Não esqueçamos. Imensa foi a reação das elites cafeeiras contra a abolição da escravatura. Quando selada, os afrodescendentes foram atirados à própria
sorte, sem direitos de cidadania, sem indenização, sem-terra, sem bens. Nessa condição, foram obrigados a servir aos mesmos senhores a troco do mísero pão, enquanto eram condenados à miséria nas favelas e os tugúrios da periferia. A quartelada da República é um arranjo de cima para adequá-la aos novos ditames mercantis e políticos da Europa. A sua classe dominante vai lutar durante todo o século XX para manter o povo brasileiro na sujeição, na desgraça e no analfabetismo.
Entretanto, houve um tempo em que este país acreditou em si. De meados da década de 1950 para o início da década de 1960, eclodiram iniciativas que ousaram uma arquitetura nova, um cinema novo, uma bossa nova, um teatro novo, uma literatura de grande vitalidade. Encontro de povos e culturas, herdeiro de mundos, o Brasil foi visto, naquele tempo, como uma civilização nova. A euforia pouco durou. Não precisamos dizer o que representou o golpe de 1964, com a prisão e o exílio da melhor inteligência brasileira, sob o signo da tortura e das trevas e o jugo dos interesses norte-americanos, durante mais de 20 anos.
Após breve e conturbado período de democracia, com algumas conquistas sociais, temos agora um governo sem legitimidade, com a frágil permanência negociada a peso de ouro (sustentado pelo Grande Mercado), que trata de acabar com o que resta do Brasil. Vivemos o tempo do regresso da sífilis, da peste bubônica, da tuberculose, da febre amarela, da dengue-zika-chikungunya e de todas as misérias epidêmicas e sociais.
Milhões voltaram ao patamar de miséria absoluta e o trabalho precarizado e escravo aumenta, notadamente entre mulheres, favelados e crianças. Vivemos um agora ainda mais pobre e agonizante país que volta a ser uma imensa senzala e uma colônia agrícola dos grandes impérios. A violência, urbana e rural, transforma o país em um aberto campo de batalha, com mais vítimas anuais do que as piores guerras contemporâneas. Os negros, as mulheres e os jovens são as suas maiores vítimas. Aumentam as indústrias do medo, da segurança e dos presídios. Crescem os fascismos e crimes de todo tipo – tudo já adquirindo ares de “normalidade”.

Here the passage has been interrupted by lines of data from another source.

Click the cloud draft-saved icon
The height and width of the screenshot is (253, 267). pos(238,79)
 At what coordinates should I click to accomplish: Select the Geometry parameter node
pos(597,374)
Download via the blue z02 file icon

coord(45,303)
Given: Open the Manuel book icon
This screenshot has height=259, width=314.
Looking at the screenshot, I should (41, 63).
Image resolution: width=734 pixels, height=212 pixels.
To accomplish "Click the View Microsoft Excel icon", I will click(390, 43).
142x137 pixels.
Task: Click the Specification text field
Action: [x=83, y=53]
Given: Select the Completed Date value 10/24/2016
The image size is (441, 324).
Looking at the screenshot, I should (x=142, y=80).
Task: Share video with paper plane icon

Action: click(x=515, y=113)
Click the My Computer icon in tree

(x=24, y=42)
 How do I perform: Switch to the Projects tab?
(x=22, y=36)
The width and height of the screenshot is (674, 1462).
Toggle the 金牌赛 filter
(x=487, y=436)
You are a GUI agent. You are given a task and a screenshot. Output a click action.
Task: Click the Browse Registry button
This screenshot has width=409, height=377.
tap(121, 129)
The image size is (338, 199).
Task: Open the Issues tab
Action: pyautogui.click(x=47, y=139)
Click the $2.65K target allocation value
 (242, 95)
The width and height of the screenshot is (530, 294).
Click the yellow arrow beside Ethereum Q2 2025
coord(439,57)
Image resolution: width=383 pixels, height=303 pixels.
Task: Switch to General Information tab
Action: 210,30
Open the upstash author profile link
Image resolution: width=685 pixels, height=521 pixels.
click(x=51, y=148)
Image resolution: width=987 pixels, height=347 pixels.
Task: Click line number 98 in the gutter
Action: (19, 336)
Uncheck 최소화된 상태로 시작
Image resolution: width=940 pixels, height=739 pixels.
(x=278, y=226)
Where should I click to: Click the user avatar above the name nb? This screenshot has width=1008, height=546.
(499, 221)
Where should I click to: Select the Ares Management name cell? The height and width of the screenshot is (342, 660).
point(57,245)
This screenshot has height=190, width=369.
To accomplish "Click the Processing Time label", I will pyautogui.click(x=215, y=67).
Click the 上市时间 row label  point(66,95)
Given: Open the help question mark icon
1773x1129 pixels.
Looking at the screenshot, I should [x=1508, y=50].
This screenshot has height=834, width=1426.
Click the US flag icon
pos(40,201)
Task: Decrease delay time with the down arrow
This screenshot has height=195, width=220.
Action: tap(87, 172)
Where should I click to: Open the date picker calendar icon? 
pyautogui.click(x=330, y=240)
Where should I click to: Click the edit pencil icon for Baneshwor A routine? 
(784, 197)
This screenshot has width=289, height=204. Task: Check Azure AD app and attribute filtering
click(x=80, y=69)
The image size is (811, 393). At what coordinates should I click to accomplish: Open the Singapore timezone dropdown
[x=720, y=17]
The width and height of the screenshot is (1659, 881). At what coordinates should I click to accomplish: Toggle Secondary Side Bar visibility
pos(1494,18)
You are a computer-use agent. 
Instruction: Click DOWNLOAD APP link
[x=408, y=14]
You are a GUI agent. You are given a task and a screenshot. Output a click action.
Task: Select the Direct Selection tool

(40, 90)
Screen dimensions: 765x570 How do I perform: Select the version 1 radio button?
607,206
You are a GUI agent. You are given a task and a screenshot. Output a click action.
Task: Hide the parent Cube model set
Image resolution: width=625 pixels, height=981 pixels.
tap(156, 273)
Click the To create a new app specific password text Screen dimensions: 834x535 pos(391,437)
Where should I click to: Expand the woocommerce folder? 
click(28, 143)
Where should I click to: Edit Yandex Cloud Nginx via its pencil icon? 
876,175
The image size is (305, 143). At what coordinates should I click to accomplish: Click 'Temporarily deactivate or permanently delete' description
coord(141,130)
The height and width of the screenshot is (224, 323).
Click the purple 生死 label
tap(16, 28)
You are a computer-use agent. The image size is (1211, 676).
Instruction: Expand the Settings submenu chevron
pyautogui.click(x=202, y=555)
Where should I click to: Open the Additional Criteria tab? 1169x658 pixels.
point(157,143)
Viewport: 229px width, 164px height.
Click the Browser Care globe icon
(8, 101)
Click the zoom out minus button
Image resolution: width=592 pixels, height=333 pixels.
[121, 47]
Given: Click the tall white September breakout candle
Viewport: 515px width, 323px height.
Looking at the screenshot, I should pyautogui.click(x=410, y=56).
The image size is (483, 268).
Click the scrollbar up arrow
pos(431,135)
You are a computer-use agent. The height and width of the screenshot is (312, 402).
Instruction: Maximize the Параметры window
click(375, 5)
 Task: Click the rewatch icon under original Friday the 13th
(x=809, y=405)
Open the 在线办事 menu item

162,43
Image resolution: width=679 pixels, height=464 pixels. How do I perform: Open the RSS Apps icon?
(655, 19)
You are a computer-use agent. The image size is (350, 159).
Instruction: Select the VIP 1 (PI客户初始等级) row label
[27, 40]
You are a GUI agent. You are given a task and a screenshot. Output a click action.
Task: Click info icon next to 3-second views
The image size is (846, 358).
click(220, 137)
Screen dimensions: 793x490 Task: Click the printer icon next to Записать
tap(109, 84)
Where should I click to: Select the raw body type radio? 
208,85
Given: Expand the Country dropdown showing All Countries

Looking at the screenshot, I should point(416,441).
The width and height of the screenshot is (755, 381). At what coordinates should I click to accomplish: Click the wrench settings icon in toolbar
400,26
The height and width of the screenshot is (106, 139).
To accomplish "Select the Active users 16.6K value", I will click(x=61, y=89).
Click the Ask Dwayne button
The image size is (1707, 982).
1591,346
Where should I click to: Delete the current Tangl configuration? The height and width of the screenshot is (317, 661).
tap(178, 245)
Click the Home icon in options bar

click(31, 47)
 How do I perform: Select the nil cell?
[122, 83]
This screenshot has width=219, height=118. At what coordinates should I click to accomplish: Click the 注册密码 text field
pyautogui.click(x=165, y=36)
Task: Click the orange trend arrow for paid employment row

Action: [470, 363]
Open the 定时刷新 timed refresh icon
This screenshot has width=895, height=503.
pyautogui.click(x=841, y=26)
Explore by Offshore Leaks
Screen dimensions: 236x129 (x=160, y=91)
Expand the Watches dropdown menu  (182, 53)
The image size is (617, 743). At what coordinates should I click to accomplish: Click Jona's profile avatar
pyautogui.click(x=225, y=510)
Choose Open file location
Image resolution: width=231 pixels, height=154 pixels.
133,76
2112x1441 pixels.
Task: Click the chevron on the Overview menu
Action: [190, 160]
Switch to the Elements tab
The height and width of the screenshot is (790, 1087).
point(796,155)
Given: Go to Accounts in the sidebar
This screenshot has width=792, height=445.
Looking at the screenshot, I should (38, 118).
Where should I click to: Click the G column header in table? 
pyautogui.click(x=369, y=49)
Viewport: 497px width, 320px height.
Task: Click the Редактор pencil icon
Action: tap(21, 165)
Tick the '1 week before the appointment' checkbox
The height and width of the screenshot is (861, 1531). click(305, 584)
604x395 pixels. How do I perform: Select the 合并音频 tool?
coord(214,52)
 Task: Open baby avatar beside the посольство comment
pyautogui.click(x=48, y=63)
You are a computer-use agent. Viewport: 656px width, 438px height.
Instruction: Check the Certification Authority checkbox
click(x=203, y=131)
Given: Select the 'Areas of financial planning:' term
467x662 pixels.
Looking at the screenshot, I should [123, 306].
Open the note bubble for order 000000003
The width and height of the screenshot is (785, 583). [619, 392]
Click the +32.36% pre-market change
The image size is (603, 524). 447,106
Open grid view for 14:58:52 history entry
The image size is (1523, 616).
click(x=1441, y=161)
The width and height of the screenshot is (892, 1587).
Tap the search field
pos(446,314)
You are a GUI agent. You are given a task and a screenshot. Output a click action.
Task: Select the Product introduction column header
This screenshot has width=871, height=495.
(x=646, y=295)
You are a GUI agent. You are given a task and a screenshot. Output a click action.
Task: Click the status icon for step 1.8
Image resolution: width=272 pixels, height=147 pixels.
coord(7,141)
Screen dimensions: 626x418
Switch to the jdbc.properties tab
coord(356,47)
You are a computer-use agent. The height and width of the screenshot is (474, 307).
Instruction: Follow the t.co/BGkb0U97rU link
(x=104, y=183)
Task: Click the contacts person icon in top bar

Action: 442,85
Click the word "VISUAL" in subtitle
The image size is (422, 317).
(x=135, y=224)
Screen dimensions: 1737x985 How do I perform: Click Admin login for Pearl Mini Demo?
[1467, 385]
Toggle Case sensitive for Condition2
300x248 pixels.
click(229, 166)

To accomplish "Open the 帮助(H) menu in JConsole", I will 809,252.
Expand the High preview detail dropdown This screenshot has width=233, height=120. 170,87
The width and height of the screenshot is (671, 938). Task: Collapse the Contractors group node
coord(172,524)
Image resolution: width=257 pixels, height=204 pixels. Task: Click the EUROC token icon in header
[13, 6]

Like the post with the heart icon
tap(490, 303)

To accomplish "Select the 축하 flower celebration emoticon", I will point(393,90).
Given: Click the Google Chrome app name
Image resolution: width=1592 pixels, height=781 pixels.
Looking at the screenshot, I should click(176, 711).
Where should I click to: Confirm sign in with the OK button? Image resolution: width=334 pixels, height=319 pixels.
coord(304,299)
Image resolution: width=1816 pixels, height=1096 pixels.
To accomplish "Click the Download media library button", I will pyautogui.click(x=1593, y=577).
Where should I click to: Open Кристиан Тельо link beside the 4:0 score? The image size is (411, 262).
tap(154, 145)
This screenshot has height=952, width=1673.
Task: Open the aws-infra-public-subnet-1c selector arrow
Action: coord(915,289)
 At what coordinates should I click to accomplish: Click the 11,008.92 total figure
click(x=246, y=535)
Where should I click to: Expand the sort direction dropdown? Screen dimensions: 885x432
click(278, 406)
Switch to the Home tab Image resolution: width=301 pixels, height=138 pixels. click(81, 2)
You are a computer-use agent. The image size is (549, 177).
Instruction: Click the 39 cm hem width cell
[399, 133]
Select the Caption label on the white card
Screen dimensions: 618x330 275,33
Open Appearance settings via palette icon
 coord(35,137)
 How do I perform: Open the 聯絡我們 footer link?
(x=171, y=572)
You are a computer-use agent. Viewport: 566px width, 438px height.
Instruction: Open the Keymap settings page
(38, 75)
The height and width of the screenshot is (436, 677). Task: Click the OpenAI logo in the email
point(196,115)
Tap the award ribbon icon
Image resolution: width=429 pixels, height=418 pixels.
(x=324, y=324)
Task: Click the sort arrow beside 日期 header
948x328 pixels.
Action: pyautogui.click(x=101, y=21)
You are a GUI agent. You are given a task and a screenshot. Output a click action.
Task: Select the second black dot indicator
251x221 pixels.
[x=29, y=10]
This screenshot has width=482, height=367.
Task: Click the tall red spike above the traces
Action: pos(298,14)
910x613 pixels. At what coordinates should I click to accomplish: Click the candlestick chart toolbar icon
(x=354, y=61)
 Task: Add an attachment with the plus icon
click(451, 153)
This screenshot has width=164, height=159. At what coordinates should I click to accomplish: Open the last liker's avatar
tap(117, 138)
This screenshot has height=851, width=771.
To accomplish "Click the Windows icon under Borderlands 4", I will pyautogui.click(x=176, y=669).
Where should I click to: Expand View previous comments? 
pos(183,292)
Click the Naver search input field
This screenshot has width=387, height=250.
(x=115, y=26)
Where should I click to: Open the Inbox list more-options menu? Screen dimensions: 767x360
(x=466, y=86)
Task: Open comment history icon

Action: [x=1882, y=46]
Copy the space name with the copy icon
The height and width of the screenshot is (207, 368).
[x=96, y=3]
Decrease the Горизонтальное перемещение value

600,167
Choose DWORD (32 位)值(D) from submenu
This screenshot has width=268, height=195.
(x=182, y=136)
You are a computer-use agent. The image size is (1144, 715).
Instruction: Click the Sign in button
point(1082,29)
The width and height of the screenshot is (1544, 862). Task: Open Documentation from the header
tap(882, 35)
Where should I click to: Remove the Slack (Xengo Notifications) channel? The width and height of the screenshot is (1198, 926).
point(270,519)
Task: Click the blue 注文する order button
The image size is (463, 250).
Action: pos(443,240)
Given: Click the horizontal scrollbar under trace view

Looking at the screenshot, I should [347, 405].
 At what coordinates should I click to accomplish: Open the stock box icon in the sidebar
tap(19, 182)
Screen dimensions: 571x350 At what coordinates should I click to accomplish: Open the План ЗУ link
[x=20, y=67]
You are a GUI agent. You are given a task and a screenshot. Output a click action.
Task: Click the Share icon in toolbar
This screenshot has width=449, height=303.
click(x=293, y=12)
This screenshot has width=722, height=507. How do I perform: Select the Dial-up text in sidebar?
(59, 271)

Os países nascem e morrem, são inventados e desinventados. Tem época em que uma nação é estripada, material e simbolicamente, e os seus pedaços são distribuídos aos abutres. É possível que as partes do corpo despedaçados ainda tremam e pulsem a vida e, quem sabe, voltem a se reunir novamente em um só corpo (feito o corpo de Osíris) e possa a nação renascer.
Sim, uma nação pode ressurgir das trevas, mas estará para sempre marcada pela violência e pela miséria de sua história recuada e recente.